乗用車では、フットブレーキと駐車ブレーキの2つしかない。
ところが、トラックには、乗用車同様にフットブレーキをもちろん備えるが、このほかに排気ブレーキやリターダーと呼ばれる補助ブレーキが付いている。重い荷物を載せるトラックは、たとえば下り坂などで、フットブレーキだけでは、制動力がおぼつかないため、補助ブレーキを必要としているのである。
排気ブレーキというのは、普通ステアリングホイールの左から生えたレバーを上か下に押すことで(上か下かはトラックメーカーで異なる!)作動する。原理は、排気管の途中にバルブを設け、閉めることにより排気をマフラーに行くのを防ぐことで、エンジンの動きを抑制する。

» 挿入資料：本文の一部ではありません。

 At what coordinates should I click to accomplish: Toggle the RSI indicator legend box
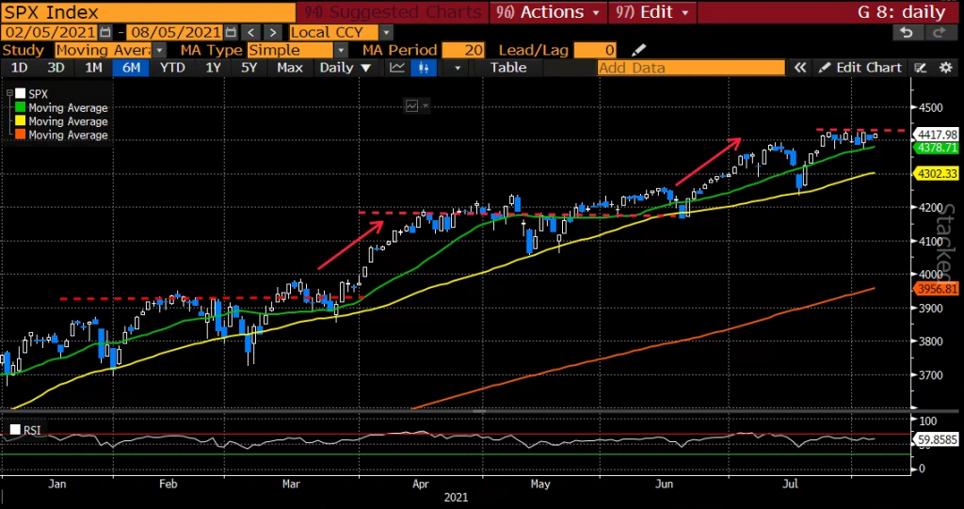click(14, 430)
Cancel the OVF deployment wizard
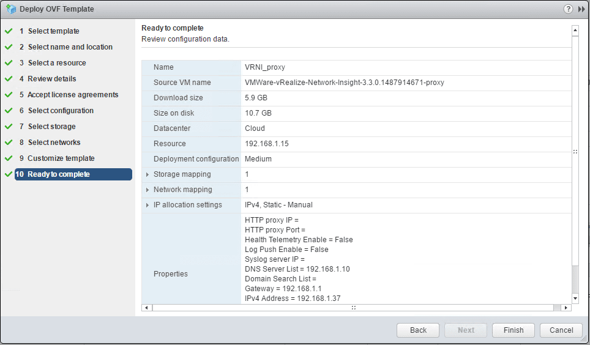Viewport: 590px width, 345px height. point(561,330)
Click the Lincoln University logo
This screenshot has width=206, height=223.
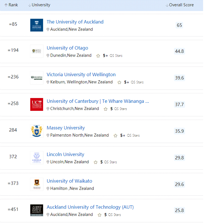click(37, 157)
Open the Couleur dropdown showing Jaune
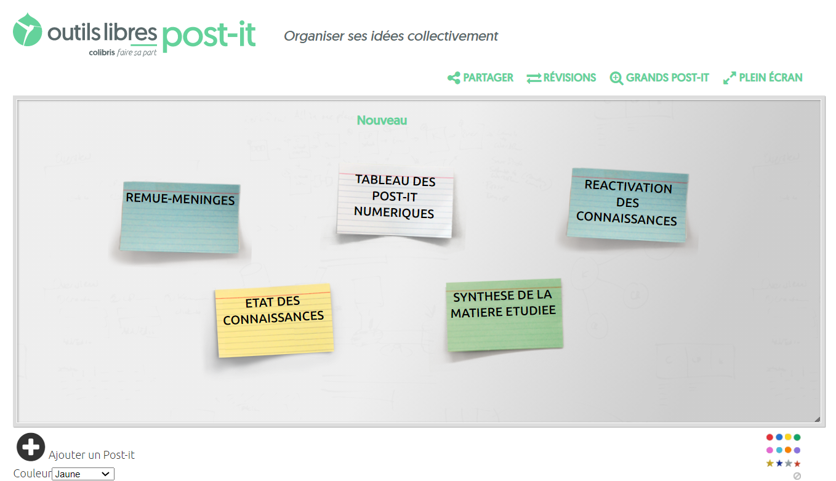 (x=82, y=473)
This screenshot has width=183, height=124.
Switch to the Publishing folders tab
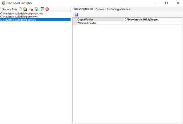pyautogui.click(x=83, y=9)
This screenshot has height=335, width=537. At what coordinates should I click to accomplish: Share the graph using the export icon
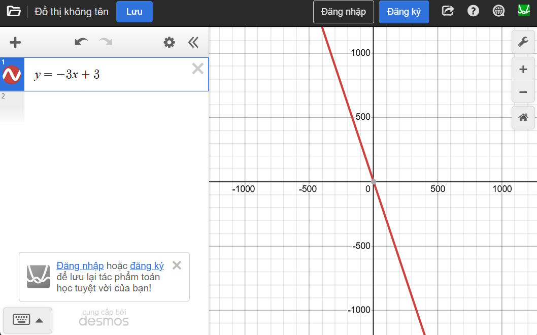[x=448, y=10]
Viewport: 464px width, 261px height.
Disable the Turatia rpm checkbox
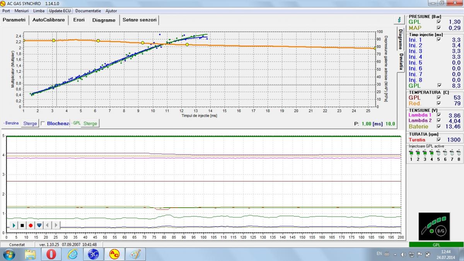click(438, 140)
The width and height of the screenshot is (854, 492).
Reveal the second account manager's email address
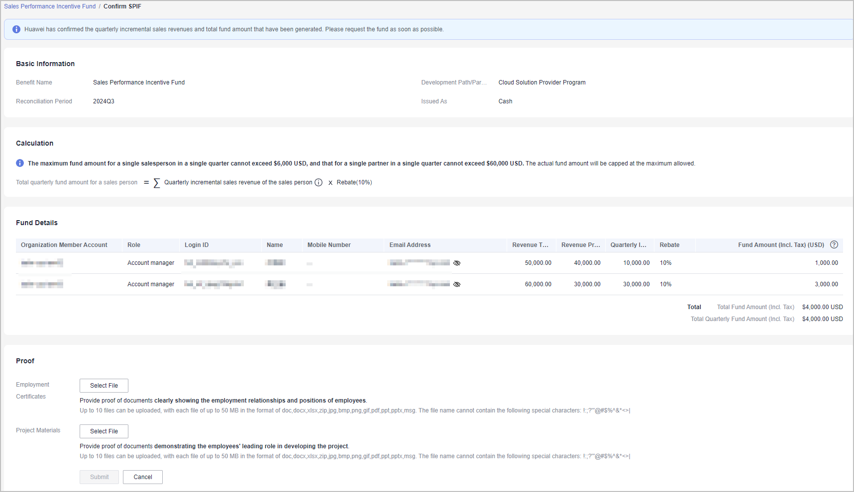tap(457, 284)
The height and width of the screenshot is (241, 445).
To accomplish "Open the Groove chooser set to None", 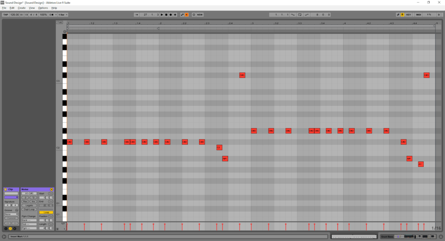I will coord(11,214).
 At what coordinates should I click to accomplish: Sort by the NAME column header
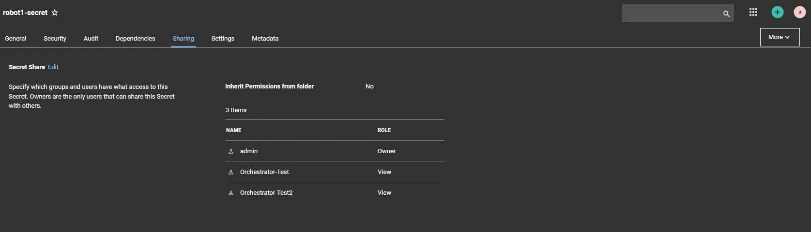click(x=234, y=130)
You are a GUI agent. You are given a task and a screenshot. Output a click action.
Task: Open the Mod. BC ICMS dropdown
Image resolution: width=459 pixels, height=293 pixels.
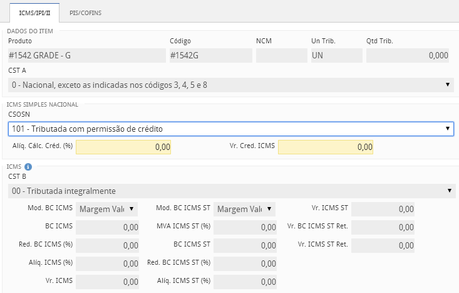coord(107,209)
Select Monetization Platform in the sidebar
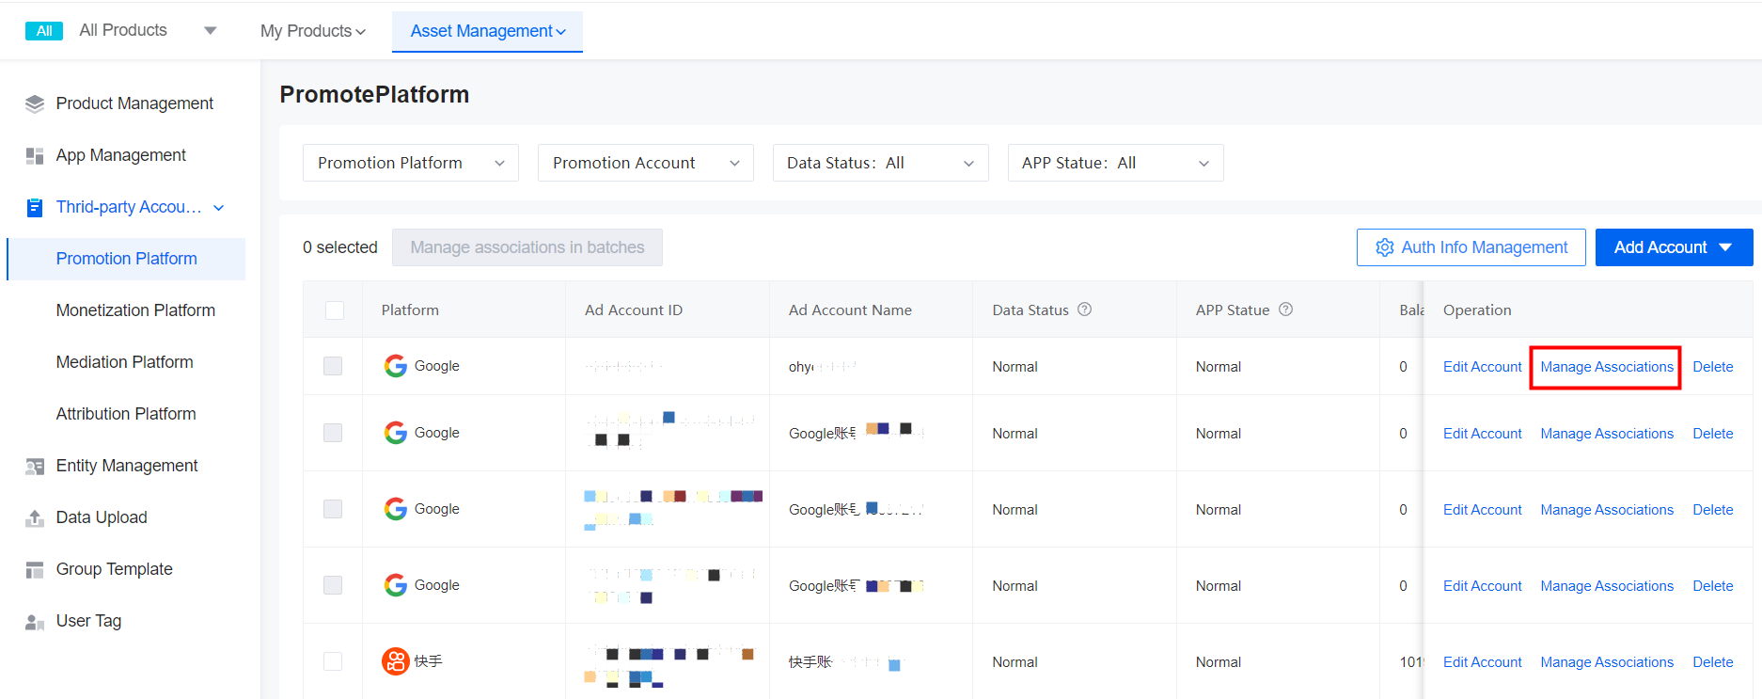Image resolution: width=1762 pixels, height=699 pixels. [x=135, y=310]
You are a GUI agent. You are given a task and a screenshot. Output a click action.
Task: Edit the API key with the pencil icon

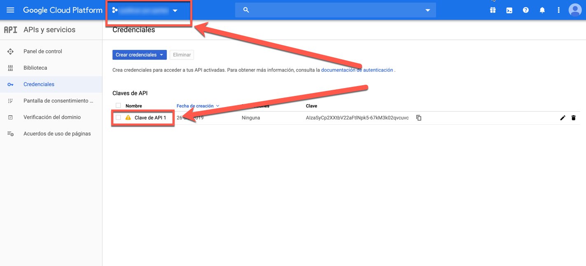[x=563, y=118]
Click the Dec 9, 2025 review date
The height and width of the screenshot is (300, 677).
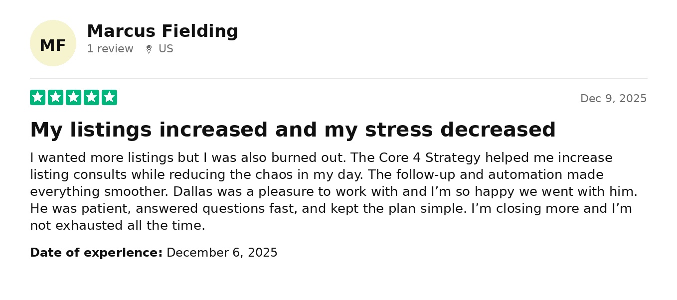pyautogui.click(x=613, y=99)
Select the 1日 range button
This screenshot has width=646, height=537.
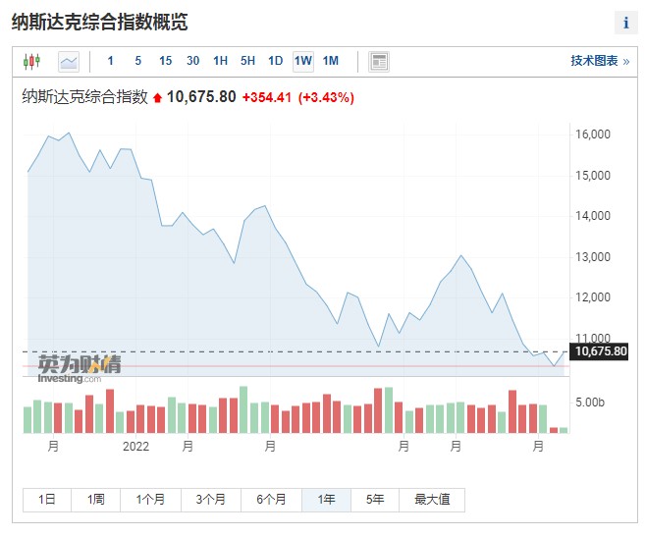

乗用車で、かつて雑誌の取材の冗談ページで、マフラーの先端を大根でふさぎ、エンジンを止める! なんてことをしたことがあるが、まさにこれが「排気ブレーキ」そのものである。完全にフタをすると、エンジンが止まるので、トラックの排気ブレーキシステムのバルブは、隙間をもうけ排気ガスを少し逃がしている。
もう一つの補助ブレーキの「リターダー」というのはプロペラシャフトの回転に、直接負荷をかけることで速度を落とすという原理。電磁石の力でおこなうか、流体の力でそれをおこなうかいくつもタイプがある。50~60万円と高価なので、あまり使われないという。写真は、三菱ふそうの小型トラック・キャンターの排気ブレーキのスイッチである。